Material and Methods
All
adult patients treated for a histologically proven GBM between 2008 and 2015 in
a single institution using a conventional normofractionated RT scheme within
STUPP protocol were included. An additional inclusion criterion was the
availability of the following sets of images at both baseline (TBaseline)
and recurrence (TRecurrence) times: a T1-w axial MRI sequence, a
T1-w axial MRI sequence with gadolinium injection, and a T2-w axial FLAIR
sequence. Primary surgery consisted of either stereotactic biopsy, subtotal resection,
or safe wide resection. In all cases, RT delivered a total dose of 60 Gy in 30
fractions, using either 3D conformal RT or intensity-modulated RT. Recurrence
was defined as the confirmed appearance of new contrast uptake at recurrence
time compared to baseline. A simple task learning strategy based on a modified 3D
U-Net architecture was implemented first, with the goal to identify recurrence
areas based on the 3 baseline MRI. Sequential and parallel multitask models
aiming at segmenting the enhancing part of the tumor at TBaseline in
addition to recurrence areas were considered also. Dice Loss, Binary
Cross-Entropy (BCE) Loss, and Dice/BCE Loss were used for optimization. The
dataset was randomly split into training (159 patients) and testing (40
patients) sets. Models were trained from scratch using a five-fold cross-validation
procedure. Ensembling of the
models obtained for the five folds was used for inference on the test set.

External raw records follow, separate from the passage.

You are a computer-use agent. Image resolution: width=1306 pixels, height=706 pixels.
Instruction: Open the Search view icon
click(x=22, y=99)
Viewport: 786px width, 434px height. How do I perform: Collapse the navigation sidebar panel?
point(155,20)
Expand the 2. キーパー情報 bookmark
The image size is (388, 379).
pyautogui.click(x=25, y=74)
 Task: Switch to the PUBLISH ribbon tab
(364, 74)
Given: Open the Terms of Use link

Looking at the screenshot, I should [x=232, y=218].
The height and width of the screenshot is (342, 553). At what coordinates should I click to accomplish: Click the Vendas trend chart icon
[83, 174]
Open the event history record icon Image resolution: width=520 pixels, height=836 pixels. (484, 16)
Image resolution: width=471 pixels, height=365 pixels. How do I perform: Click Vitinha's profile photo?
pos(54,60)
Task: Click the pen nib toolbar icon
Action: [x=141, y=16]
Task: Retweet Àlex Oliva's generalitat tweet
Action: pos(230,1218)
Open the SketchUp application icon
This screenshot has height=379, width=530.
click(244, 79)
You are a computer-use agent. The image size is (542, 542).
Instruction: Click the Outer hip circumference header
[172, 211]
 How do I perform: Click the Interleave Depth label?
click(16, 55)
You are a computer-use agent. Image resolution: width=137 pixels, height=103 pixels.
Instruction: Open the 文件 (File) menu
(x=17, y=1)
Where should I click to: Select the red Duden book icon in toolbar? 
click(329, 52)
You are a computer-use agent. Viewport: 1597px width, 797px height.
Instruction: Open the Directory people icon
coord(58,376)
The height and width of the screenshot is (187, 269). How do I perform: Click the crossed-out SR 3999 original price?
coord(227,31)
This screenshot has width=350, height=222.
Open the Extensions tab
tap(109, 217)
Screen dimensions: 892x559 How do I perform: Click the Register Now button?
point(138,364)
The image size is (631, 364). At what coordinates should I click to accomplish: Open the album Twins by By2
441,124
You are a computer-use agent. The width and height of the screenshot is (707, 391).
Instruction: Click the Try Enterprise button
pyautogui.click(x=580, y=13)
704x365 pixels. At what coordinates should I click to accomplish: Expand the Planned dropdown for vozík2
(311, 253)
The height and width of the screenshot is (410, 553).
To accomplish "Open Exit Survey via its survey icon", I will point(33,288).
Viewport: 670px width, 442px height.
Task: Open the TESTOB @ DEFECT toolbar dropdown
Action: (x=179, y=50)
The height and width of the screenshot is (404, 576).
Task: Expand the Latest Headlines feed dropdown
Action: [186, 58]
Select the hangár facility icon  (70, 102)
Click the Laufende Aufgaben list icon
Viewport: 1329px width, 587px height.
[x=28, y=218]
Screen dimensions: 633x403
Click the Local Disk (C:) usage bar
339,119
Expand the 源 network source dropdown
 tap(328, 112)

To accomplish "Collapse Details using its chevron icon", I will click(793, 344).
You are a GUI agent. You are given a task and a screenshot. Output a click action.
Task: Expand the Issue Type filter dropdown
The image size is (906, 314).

Networks’ performances were evaluated using the Dice coefficient (DSC) as well
as balanced accuracy, sensitivity, and specificity metrics.
Results
Among the 199 patients evaluated, 140 had local
recurrence (70%), and 175 (88%) had at least part of the recurring tumor
developing from the edema. Table 1 summarizes the results obtained on the test
set. The best model obtained a DSC of 0.201. Models exploiting multitasking did
not improve performance. The use of a sum of the two losses (Dice + BCE) did
not show either a significant contribution whatever the model.
Conclusion
The poor performance highlights the major
difficulty of the task, which cannot be solved from anatomical MRI images alone,
except perhaps by drastically increasing the amount of data. The addition of
functional sequences such as PET or MRI will allow to conclude on the ability
to describe tumor aggressiveness in a pre-radiotherapy setting.